Evangelizar é renovar a humanidade por dentro: leitura pastoral do número 18 da Evangelii Nuntiandi

No número 18 da Evangelii Nuntiandi, São Paulo VI oferece uma das definições mais densas e exigentes da evangelização. Evangelizar, afirma o Papa, não é apenas transmitir conteúdos religiosos, mas levar a Boa Nova a todas as parcelas da humanidade, de tal modo que ela seja transformada a partir de dentro. Trata-se de uma ação profundamente interior, que alcança o coração da pessoa e, a partir dele, toda a realidade humana.

Essa transformação não se limita a mudanças externas ou comportamentais. O texto insiste que não haverá “humanidade nova” sem “homens novos”. A evangelização autêntica começa na conversão pessoal, alimentada pelo batismo e por uma vida vivida segundo o Evangelho. A novidade cristã não nasce de estratégias ou discursos, mas da ação de Deus que recria o ser humano por dentro.

Paulo VI sublinha que a força da evangelização não está nos meios humanos, mas na potência divina da mensagem proclamada. É essa força que permite atingir não apenas indivíduos isolados, mas também consciências coletivas, estruturas de pensamento, modos de agir e contextos concretos de vida. Evangelizar é permitir que o Evangelho ilumine critérios, decisões e relações.

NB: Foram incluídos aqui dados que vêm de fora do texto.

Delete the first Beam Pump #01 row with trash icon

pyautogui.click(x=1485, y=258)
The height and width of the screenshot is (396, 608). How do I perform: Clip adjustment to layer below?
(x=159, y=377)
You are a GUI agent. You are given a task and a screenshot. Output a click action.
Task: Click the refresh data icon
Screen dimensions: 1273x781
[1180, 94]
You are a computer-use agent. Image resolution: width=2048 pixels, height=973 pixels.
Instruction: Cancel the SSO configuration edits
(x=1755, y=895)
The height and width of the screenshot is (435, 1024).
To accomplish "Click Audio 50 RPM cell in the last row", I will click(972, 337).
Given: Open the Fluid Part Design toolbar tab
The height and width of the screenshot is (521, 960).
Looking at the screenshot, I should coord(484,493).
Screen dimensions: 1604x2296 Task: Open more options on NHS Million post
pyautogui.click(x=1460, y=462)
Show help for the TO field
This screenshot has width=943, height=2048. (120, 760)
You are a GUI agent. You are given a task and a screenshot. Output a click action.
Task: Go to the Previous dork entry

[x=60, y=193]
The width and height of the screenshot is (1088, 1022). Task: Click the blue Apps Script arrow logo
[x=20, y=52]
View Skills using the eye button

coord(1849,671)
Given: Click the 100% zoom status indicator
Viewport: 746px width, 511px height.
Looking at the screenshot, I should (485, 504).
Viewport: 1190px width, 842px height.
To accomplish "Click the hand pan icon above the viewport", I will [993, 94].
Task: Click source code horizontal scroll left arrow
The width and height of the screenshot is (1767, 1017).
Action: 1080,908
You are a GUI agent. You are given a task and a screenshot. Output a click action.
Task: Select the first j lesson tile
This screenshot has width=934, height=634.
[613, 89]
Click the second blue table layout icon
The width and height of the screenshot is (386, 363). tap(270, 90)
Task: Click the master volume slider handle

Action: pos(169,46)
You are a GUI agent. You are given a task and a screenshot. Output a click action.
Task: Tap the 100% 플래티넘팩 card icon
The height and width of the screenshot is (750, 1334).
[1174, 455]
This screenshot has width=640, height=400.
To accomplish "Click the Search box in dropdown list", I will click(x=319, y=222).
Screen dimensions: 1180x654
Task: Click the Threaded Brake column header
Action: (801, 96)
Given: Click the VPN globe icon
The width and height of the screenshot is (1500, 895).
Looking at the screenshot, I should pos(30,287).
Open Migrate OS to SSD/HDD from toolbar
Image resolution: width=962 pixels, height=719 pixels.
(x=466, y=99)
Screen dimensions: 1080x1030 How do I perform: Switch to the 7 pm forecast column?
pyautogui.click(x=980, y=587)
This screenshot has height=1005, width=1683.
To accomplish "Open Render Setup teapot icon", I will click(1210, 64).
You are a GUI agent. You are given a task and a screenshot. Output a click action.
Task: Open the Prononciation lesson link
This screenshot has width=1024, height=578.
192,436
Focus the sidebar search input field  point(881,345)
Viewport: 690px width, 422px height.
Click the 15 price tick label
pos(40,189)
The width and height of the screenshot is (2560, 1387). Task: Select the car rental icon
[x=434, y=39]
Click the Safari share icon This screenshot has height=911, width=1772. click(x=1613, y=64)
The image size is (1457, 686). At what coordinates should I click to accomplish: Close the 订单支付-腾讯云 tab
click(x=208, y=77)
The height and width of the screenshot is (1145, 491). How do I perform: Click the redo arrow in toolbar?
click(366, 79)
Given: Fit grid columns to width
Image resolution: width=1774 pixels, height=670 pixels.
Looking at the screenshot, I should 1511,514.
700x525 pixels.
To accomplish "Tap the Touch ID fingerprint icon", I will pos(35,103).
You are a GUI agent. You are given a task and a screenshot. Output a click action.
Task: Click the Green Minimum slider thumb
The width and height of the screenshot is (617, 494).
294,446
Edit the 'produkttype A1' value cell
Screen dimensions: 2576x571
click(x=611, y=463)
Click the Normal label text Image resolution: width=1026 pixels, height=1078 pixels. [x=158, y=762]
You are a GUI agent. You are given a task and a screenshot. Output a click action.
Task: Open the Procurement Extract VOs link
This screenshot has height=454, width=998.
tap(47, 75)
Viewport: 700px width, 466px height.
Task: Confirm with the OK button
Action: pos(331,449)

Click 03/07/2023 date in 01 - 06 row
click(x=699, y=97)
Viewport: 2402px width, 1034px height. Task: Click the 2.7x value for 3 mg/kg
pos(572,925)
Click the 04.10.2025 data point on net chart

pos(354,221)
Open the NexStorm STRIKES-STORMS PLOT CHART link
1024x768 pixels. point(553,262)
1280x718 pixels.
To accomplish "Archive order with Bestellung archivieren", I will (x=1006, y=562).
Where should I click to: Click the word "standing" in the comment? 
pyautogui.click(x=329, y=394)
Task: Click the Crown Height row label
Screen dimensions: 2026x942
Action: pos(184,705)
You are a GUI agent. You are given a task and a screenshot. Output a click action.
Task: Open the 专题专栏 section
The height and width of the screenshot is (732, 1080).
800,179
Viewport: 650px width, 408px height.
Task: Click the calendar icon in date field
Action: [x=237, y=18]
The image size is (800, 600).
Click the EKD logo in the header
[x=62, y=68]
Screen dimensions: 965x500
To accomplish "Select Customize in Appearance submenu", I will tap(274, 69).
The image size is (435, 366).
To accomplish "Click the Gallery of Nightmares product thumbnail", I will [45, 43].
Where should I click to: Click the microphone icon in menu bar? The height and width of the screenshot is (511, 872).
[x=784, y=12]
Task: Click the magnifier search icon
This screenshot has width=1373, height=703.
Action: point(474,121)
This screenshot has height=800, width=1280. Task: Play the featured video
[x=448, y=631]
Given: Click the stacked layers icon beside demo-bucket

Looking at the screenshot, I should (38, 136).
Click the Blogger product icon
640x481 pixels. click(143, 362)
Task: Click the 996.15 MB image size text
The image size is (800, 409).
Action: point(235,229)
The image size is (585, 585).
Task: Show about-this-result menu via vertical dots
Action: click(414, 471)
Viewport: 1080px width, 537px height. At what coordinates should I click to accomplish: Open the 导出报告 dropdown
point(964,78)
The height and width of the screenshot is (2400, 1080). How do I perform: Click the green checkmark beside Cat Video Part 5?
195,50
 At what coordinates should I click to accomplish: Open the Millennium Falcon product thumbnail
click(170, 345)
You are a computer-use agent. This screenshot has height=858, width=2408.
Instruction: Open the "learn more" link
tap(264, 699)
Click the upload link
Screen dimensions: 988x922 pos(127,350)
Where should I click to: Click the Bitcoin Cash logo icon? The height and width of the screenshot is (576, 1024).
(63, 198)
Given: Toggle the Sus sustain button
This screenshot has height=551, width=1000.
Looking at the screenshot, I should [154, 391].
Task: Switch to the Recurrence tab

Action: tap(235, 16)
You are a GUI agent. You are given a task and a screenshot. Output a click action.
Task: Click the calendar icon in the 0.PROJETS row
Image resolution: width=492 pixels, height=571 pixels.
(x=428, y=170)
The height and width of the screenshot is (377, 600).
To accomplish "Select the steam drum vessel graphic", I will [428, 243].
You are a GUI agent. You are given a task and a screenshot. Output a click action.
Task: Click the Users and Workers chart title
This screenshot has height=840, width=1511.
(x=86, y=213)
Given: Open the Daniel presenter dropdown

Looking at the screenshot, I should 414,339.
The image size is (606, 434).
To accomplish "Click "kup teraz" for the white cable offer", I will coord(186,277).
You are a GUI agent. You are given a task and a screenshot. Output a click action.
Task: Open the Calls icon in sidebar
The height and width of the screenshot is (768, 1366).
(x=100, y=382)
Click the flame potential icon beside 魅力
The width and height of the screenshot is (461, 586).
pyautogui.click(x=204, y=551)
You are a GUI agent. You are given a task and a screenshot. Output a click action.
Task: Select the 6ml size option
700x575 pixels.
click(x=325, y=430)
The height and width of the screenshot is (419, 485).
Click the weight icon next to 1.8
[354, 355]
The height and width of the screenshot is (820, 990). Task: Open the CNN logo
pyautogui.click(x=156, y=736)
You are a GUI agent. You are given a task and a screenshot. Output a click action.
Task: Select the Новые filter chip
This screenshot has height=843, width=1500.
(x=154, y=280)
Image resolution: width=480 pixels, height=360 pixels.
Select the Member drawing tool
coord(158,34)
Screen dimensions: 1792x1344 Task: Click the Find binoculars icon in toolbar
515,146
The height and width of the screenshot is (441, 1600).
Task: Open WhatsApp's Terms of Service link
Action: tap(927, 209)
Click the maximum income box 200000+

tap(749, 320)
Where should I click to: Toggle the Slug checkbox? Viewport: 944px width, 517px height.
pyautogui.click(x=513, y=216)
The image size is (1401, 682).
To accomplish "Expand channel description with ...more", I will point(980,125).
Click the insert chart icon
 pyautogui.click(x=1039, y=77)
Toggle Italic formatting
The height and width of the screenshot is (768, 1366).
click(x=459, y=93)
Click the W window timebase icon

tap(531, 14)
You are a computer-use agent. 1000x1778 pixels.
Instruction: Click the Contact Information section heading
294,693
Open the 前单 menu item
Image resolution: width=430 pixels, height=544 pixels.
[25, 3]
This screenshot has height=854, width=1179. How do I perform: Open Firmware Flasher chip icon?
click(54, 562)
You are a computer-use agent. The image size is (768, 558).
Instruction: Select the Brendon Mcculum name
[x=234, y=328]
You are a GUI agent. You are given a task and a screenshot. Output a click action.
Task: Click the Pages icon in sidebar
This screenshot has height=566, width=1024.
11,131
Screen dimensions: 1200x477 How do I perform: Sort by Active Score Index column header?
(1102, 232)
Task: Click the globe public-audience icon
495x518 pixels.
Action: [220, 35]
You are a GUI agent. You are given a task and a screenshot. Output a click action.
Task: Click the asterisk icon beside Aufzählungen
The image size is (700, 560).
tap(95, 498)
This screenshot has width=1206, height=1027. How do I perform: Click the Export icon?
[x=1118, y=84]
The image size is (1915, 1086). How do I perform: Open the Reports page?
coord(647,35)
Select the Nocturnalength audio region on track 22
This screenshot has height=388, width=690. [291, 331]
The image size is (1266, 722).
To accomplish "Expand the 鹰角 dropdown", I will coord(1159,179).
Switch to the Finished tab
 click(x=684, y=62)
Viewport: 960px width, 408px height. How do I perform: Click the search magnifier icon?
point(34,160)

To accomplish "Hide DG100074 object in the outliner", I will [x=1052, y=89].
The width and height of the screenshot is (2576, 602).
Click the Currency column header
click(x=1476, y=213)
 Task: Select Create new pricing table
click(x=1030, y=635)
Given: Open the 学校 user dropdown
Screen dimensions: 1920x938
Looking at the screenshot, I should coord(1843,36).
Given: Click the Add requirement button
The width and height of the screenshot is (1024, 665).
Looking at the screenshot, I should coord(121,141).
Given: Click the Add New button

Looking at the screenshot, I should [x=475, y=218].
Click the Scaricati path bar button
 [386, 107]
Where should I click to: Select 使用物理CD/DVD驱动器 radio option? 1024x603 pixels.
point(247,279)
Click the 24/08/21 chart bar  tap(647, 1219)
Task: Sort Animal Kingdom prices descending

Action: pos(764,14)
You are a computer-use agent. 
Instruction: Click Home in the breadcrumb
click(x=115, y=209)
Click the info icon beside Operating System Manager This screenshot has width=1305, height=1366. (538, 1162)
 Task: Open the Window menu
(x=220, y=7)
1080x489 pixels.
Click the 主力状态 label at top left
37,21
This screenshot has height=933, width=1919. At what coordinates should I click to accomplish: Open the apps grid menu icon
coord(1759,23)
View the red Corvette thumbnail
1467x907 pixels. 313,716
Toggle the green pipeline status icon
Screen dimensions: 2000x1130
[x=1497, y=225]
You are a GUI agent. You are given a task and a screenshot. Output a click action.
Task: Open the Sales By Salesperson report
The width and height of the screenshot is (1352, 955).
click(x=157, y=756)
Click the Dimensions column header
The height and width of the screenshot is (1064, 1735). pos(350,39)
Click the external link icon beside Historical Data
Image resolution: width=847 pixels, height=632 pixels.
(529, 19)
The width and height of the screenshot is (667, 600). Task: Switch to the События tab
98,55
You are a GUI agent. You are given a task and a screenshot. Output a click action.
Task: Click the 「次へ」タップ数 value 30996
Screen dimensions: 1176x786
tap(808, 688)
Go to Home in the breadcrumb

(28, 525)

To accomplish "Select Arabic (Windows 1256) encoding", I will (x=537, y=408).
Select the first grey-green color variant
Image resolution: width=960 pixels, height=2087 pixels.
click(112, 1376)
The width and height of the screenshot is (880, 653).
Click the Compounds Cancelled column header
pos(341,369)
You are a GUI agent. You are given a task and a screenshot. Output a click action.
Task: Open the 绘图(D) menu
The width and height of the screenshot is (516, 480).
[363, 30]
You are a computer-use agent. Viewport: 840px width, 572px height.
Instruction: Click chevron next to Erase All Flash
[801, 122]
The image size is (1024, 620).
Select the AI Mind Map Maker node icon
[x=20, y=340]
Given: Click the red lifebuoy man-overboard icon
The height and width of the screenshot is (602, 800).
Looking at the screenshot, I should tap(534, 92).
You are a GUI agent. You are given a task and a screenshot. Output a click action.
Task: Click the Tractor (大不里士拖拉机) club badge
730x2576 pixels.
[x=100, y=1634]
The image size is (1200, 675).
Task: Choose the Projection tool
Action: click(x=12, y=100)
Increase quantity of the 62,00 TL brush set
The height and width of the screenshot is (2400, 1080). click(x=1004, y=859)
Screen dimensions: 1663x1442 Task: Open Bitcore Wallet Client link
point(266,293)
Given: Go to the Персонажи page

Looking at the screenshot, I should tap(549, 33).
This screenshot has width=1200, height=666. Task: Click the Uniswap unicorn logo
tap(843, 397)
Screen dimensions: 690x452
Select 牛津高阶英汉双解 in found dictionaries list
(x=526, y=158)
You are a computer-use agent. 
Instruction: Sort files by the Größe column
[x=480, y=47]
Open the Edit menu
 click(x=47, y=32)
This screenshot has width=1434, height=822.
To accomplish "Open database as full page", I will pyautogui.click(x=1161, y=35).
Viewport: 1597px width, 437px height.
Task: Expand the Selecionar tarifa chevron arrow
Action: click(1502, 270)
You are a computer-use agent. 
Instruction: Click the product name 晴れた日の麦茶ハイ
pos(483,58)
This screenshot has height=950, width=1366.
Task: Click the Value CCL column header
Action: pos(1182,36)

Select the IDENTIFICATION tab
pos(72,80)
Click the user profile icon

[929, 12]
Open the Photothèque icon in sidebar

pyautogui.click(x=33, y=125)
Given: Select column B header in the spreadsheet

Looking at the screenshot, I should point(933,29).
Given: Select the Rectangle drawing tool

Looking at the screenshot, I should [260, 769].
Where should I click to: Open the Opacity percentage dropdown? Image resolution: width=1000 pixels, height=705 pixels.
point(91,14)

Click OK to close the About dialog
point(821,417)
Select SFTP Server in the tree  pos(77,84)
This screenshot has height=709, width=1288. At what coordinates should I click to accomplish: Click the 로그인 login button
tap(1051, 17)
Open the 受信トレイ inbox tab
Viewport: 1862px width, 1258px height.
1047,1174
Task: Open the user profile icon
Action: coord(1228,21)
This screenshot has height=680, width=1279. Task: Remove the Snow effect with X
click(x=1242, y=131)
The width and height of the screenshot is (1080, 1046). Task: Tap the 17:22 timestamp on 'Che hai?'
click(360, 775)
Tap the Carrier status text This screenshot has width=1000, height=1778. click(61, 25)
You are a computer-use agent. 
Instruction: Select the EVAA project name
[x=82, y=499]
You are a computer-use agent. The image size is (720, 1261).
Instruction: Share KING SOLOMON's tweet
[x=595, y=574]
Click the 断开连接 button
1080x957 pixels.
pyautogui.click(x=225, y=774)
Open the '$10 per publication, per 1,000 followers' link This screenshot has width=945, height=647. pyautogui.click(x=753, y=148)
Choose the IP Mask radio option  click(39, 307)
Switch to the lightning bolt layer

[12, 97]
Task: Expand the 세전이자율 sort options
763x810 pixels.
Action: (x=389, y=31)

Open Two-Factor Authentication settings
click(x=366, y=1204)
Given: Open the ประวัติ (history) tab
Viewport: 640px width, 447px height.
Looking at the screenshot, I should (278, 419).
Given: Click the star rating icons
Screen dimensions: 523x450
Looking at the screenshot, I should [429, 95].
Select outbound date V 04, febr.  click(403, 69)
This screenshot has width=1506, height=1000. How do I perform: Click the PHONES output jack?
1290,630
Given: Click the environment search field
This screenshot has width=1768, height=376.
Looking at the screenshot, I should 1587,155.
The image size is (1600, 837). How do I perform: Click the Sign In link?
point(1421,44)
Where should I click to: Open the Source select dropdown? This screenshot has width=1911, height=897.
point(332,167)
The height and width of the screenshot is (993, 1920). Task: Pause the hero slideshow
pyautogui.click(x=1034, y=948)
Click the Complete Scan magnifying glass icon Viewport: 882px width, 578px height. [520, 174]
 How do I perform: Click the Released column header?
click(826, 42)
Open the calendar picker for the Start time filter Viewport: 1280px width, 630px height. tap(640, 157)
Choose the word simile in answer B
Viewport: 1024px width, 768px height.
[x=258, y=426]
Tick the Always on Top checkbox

O número 18 amplia, assim, o horizonte pastoral: a evangelização não se reduz ao âmbito privado da fé, nem se confunde com mera ação social. Ela visa uma conversão integral, que envolve a pessoa, a comunidade e o ambiente onde se vive. A Boa Nova toca o interior do ser humano e, a partir daí, transforma a história.

Nesse sentido, o texto desafia a Igreja a verificar continuamente se sua ação evangelizadora promove verdadeira renovação interior ou se se limita a formas exteriores de religiosidade. Evangelizar, segundo a Evangelii Nuntiandi, é cooperar com a obra de Deus que faz “novas todas as coisas”, começando pelo coração humano e alcançando toda a humanidade.

Perguntas para reflexão e aprofundamento

  • O que significa, na prática pastoral, “transformar a humanidade a partir de dentro”?
  • Como distinguir mudança exterior de verdadeira conversão interior?
  • De que modo a evangelização pode alcançar consciências pessoais e coletivas hoje?
  • Em nossas comunidades, a ação evangelizadora gera “homens novos” segundo o Evangelho?